Desses que efetivamente votaram, o presidente foi escolhido por quase 58 milhões. Seu adversário obteve 47 milhões de votos. Ou seja, para onde quer que olhemos, o sistema eleitoral brasileiro não consegue mais dar legitimidade aos presidentes eleitos, posto que eles não conseguem mais apoio de parte expressiva da população, relegados que estão a 25% do apoio dos que têm este país tropical como lar. E olha que no Brasil o voto é obrigatório e o 2.° turno foi criado justamente para que um dos candidatos enfim consiga legitimidade.
A nação brasileira precisa ser chamada à sua responsabilidade. Se não temos o país que queremos, os governantes que queremos e os políticos que queremos, a culpa é majoritariamente nossa. Quantos de nós de fato acompanham o que se passa em Brasília ou mesmo na cidade em que moram? Quantos acompanham o importante trabalho legislativo para saber o que está em discussão e até para pressionar o representante escolhido em votações importantes?
Quantos de nós somos capazes de apontar o posicionamento de políticos e sua vida pregressa a uma candidatura para um cargo no executivo?

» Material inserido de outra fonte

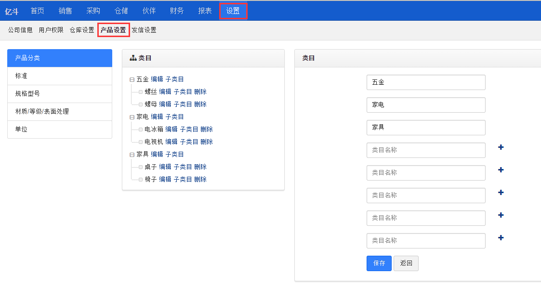Screen dimensions: 541x300
Task: Click the plus icon beside the last 类目名称 field
Action: [501, 238]
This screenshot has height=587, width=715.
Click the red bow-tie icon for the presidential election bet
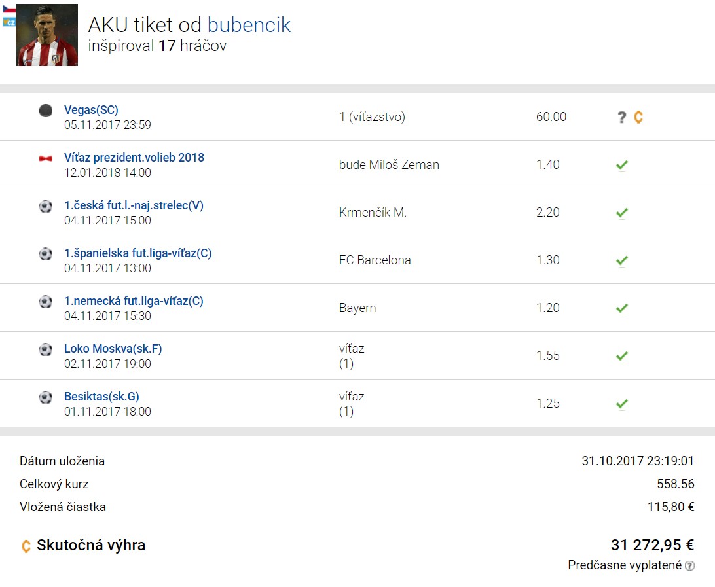point(46,158)
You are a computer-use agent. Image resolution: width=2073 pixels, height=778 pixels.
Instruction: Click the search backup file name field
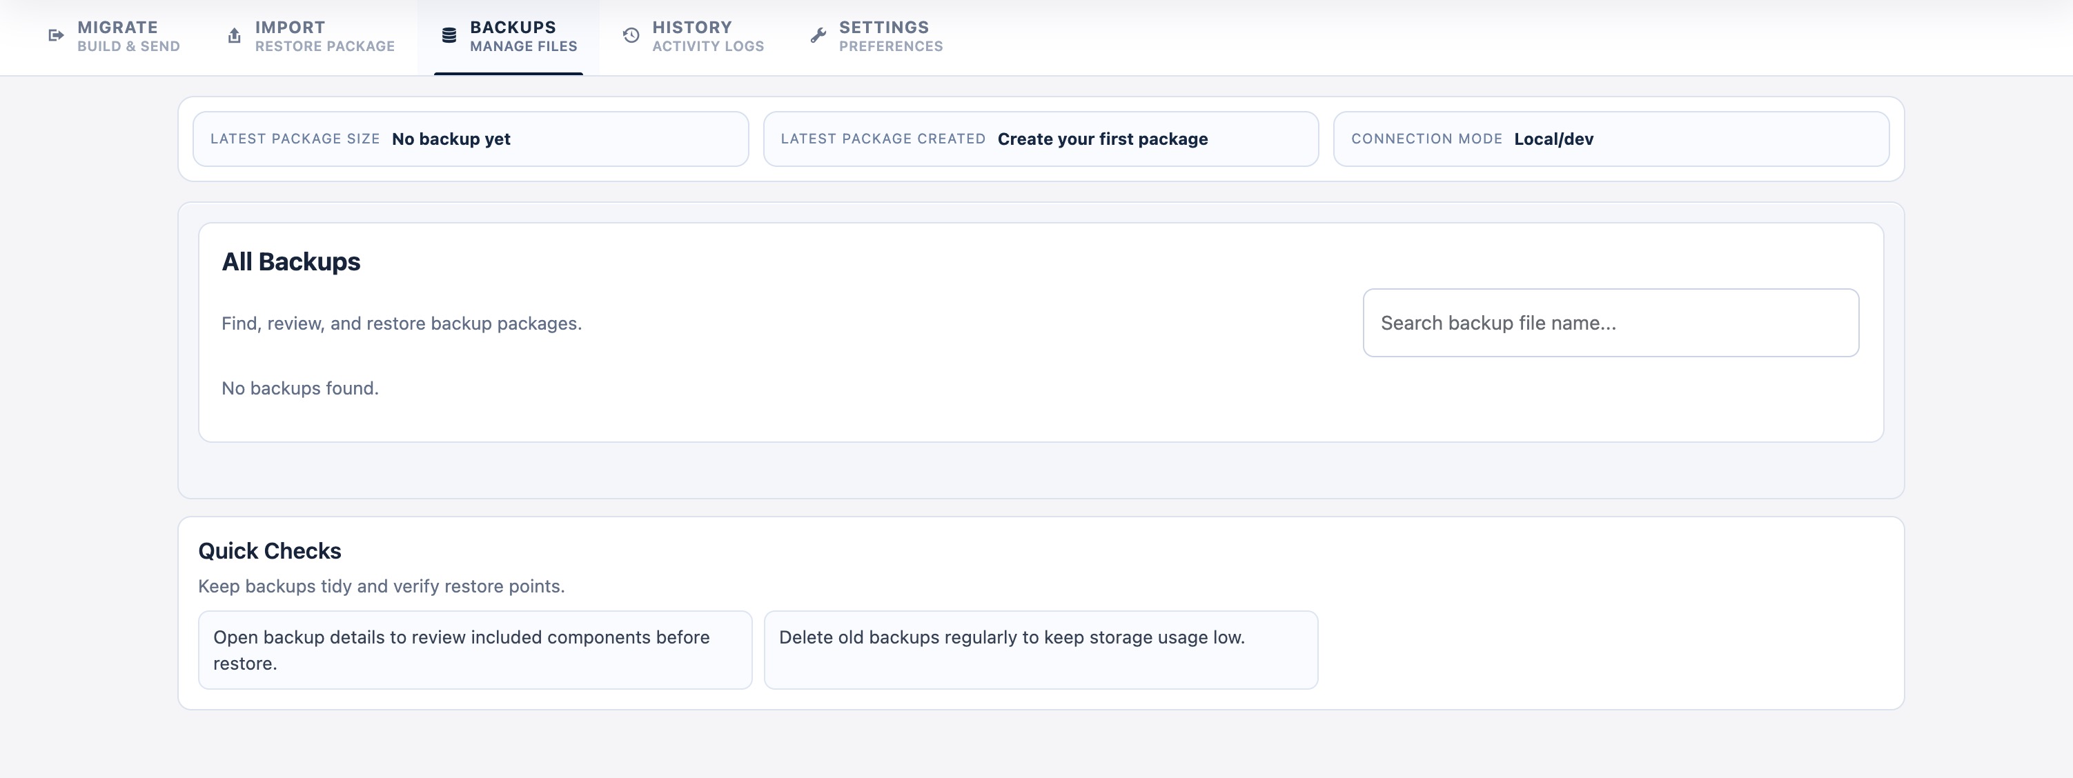[x=1610, y=323]
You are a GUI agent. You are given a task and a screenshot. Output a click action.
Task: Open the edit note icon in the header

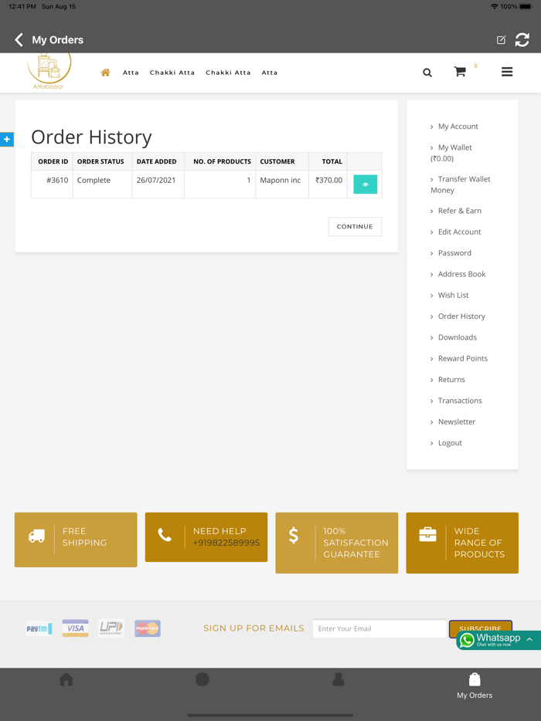click(x=501, y=40)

Quantos de nós "perdemos tempo" lendo jornais, revistas e prestando atenção em reportagens em rádios e TVs que digam respeito à atividade política, ou mesmo sobre a economia do Brasil, dos estados e das cidades?
Quantos leem obras que se propõem a explicar o passado e o presente do Brasil e do mundo e a projetar um futuro a partir das decisões hoje tomadas?
Quantos leem uma obra literária - qualquer uma - para expandir seu conhecimento de mundo?
Quantos de nós acreditam piamente nas correntes, outrora de e-mail, agora de WhatsApp?
Num ambiente assim, votar seguirá por muito tempo um fardo para parte expressiva da população e seguiremos com presidentes marcados pela falta de legitimidade adequada e governos como equilibristas numa eterna corda bamba.
Tendo agora o Brasil escolhido um projeto claramente autoritário e sem que se tenha discutido amiúde as propostas que ele traz, é hora do povo brasileiro começar a se interessar pelo que ocorre em Brasília e que se reflete em todo lugar. É hora de gostar de ler, de acompanhar noticiários, de se inteirar do que o Congresso anda votando e tentar finalmente conhecer o que pretende o próximo presidente.
Mais: é hora de conhecer e se apaixonar por nossa Constituição.
É assim que fortalecemos uma combalida democracia e impedimos que maus políticos nos iludam a cada eleição para nos desiludir ainda no primeiro ano pós-voto, transformando a governabilidade em inferno e nossas vidas em verdadeiro martírio.
Depende de nós evoluirmos como nação. Quantos de nós estamos dispostos a assumir essa responsabilidade?